Exercise task:
Copy the items below word for word, keeping every line in its original order.
^^^^^^^^^^^^^^^^
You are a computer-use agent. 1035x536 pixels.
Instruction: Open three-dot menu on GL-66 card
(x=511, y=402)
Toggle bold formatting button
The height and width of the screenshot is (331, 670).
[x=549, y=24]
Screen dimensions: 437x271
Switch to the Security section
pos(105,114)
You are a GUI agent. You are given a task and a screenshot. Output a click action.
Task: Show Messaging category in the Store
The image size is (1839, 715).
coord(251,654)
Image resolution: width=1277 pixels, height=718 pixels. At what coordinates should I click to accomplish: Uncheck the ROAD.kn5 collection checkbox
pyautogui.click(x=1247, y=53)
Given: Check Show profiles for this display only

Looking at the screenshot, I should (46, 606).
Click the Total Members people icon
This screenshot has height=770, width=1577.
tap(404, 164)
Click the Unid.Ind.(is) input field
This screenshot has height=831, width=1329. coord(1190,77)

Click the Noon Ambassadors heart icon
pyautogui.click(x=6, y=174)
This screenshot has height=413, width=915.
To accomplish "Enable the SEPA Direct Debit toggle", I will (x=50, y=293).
^^^^^^^^^^^^^^^^
Task solution:
You are a computer-use agent. 1035x536 pixels.
Instruction: Open three-dot menu on GL-66 card
(x=511, y=402)
Toggle bold formatting button
The height and width of the screenshot is (331, 670).
[x=549, y=24]
Screen dimensions: 437x271
Switch to the Security section
pos(105,114)
You are a GUI agent. You are given a task and a screenshot. Output a click action.
Task: Show Messaging category in the Store
The image size is (1839, 715).
coord(251,654)
Image resolution: width=1277 pixels, height=718 pixels. At what coordinates should I click to accomplish: Uncheck the ROAD.kn5 collection checkbox
pyautogui.click(x=1247, y=53)
Given: Check Show profiles for this display only

Looking at the screenshot, I should (46, 606).
Click the Total Members people icon
This screenshot has height=770, width=1577.
tap(404, 164)
Click the Unid.Ind.(is) input field
This screenshot has height=831, width=1329. coord(1190,77)

Click the Noon Ambassadors heart icon
pyautogui.click(x=6, y=174)
This screenshot has height=413, width=915.
To accomplish "Enable the SEPA Direct Debit toggle", I will (x=50, y=293).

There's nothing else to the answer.